The rally at Niagara Square, organized by the WNY Youth Climate Council, opened with a speech by Jamie Moore, a junior Niagara University environmental science major, on the dangers of inaction, including global food shortage and drought.
“We have a responsibility to our future selves, to our children and grandchildren, to take action today,” Moore told the crowd. “Otherwise, we are on the path to our planet becoming uninhabitable.”
Buffalonians Janet Goodsell and Elizabeth Kauffman attended the rally in solidarity with young people and spoke of their concerns for them, like their children and grandchildren, who will have to “bear the brunt of the climate crisis.”
“We want to leave them a world they can live in, like we were born into,” Goodsell said.
“I’ve been doing environmental protests for years and years,” Kauffman said. “It’s critical now. It’s absolutely critical.”
Throughout the rally, speakers addressed the audience, covering topics from climate science to the importance of demonstration.
UB architecture professor Nick Rajkovich shared and discussed the power of young people.
“This is the thing that will define your generation.” Rajkovich told the crowd. “Find the things that get you excited and make it happen.
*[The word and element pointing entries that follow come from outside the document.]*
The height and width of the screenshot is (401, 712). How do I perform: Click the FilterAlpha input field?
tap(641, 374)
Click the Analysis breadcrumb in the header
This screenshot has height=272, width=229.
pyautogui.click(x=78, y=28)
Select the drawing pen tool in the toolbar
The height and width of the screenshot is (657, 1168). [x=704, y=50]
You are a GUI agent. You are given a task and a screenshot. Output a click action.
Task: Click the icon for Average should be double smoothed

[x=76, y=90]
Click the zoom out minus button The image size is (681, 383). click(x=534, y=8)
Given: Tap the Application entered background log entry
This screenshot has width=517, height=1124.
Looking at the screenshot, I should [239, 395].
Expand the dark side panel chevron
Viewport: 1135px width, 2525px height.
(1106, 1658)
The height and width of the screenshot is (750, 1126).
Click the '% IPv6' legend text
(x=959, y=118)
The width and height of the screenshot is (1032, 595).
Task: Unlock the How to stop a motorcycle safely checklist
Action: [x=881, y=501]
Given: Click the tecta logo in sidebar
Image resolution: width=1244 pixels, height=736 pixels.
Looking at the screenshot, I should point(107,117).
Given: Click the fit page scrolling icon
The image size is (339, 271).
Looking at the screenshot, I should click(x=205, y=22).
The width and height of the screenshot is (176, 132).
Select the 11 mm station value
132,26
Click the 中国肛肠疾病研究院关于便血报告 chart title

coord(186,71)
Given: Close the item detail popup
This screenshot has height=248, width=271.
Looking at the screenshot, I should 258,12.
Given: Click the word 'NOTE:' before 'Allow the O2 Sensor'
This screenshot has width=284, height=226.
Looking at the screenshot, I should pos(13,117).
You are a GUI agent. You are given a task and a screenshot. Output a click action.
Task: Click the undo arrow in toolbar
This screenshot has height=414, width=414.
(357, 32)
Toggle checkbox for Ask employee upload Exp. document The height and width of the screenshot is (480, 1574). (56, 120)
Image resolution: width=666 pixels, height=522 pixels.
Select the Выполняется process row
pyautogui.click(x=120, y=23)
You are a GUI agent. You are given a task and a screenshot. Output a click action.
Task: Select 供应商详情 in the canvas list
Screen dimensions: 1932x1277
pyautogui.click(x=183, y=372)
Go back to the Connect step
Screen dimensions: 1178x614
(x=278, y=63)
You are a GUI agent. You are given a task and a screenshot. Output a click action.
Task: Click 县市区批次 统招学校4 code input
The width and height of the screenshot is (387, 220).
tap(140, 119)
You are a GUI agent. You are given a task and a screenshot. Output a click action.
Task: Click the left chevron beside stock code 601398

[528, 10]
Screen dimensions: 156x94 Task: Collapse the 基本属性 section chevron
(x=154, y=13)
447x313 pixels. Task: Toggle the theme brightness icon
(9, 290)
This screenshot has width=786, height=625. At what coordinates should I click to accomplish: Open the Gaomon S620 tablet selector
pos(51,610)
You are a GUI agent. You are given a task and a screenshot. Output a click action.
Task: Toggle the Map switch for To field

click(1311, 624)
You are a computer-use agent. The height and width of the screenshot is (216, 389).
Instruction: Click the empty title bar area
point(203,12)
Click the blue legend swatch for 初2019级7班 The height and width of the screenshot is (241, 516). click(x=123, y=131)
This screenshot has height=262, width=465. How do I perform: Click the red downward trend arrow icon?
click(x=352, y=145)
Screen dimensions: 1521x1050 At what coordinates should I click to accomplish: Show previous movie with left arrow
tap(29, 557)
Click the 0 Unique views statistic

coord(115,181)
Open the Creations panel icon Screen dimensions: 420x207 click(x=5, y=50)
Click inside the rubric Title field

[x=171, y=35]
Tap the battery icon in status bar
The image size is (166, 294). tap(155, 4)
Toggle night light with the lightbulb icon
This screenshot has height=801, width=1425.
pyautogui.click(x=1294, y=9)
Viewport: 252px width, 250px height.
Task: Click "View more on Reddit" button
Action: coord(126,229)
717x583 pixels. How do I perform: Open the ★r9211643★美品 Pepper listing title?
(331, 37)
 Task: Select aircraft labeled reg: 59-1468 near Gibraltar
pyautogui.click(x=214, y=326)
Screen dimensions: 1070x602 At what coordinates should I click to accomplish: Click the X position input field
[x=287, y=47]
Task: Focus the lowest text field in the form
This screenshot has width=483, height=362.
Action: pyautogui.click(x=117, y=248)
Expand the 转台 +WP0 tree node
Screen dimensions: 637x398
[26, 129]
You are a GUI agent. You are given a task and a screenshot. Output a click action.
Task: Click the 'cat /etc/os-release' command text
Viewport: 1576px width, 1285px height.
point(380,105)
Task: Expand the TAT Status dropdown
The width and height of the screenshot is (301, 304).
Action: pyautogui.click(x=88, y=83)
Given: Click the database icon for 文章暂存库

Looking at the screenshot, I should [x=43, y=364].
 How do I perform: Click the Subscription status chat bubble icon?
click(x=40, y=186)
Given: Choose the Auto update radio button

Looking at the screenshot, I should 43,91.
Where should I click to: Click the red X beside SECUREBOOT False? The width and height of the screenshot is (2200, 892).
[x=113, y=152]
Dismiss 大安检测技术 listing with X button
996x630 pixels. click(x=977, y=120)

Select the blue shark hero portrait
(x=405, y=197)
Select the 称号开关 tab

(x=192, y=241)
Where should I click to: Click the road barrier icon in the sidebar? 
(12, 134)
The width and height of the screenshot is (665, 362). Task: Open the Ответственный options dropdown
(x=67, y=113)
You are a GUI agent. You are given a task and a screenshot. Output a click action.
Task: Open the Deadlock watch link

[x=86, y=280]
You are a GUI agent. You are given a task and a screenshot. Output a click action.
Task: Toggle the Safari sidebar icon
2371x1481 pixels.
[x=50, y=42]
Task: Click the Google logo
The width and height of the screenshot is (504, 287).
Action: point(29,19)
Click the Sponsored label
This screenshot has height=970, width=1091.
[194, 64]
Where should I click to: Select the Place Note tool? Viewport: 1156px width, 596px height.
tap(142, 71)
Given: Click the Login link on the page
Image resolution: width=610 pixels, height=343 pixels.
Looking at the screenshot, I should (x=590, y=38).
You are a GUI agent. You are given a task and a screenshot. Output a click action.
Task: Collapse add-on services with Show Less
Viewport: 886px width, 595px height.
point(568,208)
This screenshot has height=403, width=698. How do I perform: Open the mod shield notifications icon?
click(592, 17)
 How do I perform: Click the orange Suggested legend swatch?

The world needs you to make it happen.”
Akron High School seniors Julia George and Maria Johnson said climate change is a topic that should be important to everyone.
“It’s something we can all unite under. We all stand on the same Earth and I think it’s something that we should stand for,” George said.
“The environment is the basis of our life. Without it, what are we gonna do? We can’t let this go,” Johnson said.
The girls had a message: to stand up for what you believe in.
“Without people like this,” Johnson said, gesturing to the crowd. “Nothing’s going to change.”